RNC Chair Taunts Potential 2020 Trump Challengers: ‘They Have the Right to Jump in and Lose’


Republican National Committee (RNC) Chairwoman Ronna McDaniel disregarded potential primary challengers to President Donald Trump on Thursday, stating that anyone who tried to primary the president will “lose horribly.”

McDaniel seemed to reject the idea of a Republican presidential primary challenger when asked what would happen if someone like Maryland Governor Larry Hogan or former Ohio Governor John Kasich were to take on Trump in the lead-up to 2020, saying “that’s fine” and that “they have the right to jump in and lose.”

She continued on to say:

“The president has 93 percent approval in our party, our country is booming, jobs are coming back, wages are up, the military has been strengthened, our veterans have been taken care of,  our trade deals are stronger. We have put rule of law judges at every level of the courts, including the Supreme Court with [Brett] Kavanaugh and [Neil] Gorsuch. What would any Republican be thinking saying, ‘This is a guy I’m going to run against.'”

McDaniel then said, “Have at it. Go ahead; waste your money, waste your time, and go ahead and lose.”

Watch here:

Hogan and Kasich have both entertained the idea of mounting a presidential primary challenge in 2020, with Hogan telling Politico in November 2018 that he would “never say never” to a potential 2020 run.

One Republican, former Massachusetts Governor Bill Weld (R-Mass.), announced his intent to challenge President Trump in the Republican primary, declaring that he has put together an exploratory committee while speaking to an audience in New Hampshire earlier this month.

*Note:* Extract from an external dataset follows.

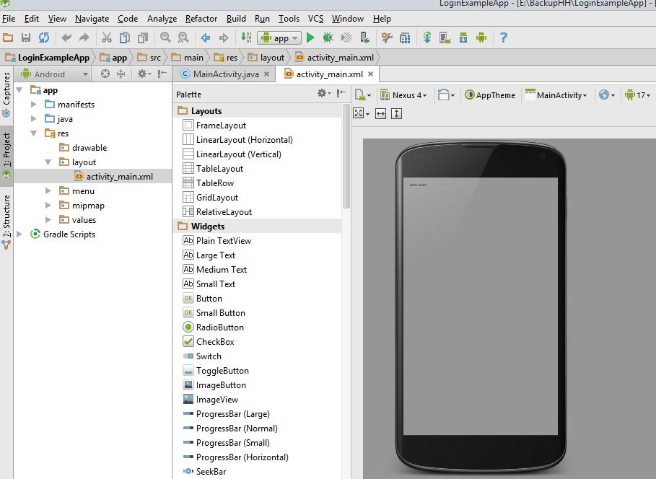Open the Nexus 4 device dropdown

408,95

Weld also lambasted “the president’s culture of divisiveness of Washington” and said that it was important to challenge “the hard heart, closed mind and clenched fist of nativism and nationalism.”

Watch the video below:

Weld went on to say, “We cannot sit passively as our precious democracy slips quietly into darkness.”

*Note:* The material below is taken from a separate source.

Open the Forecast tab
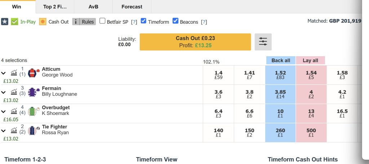 point(132,6)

Weld’s last experience in a presidential race was in 2016, where he joined Libertarian Party candidate and former Arizona Governor Gary Johnson as his running mate after backing former Florida Governor Jeb Bush (R-Fla.) in the 2016 Republican primaries. Johnson and Weld managed to win just over three percent of the nationwide vote, making Johnson the most successful third-party presidential candidate since Ross Perot in 1996.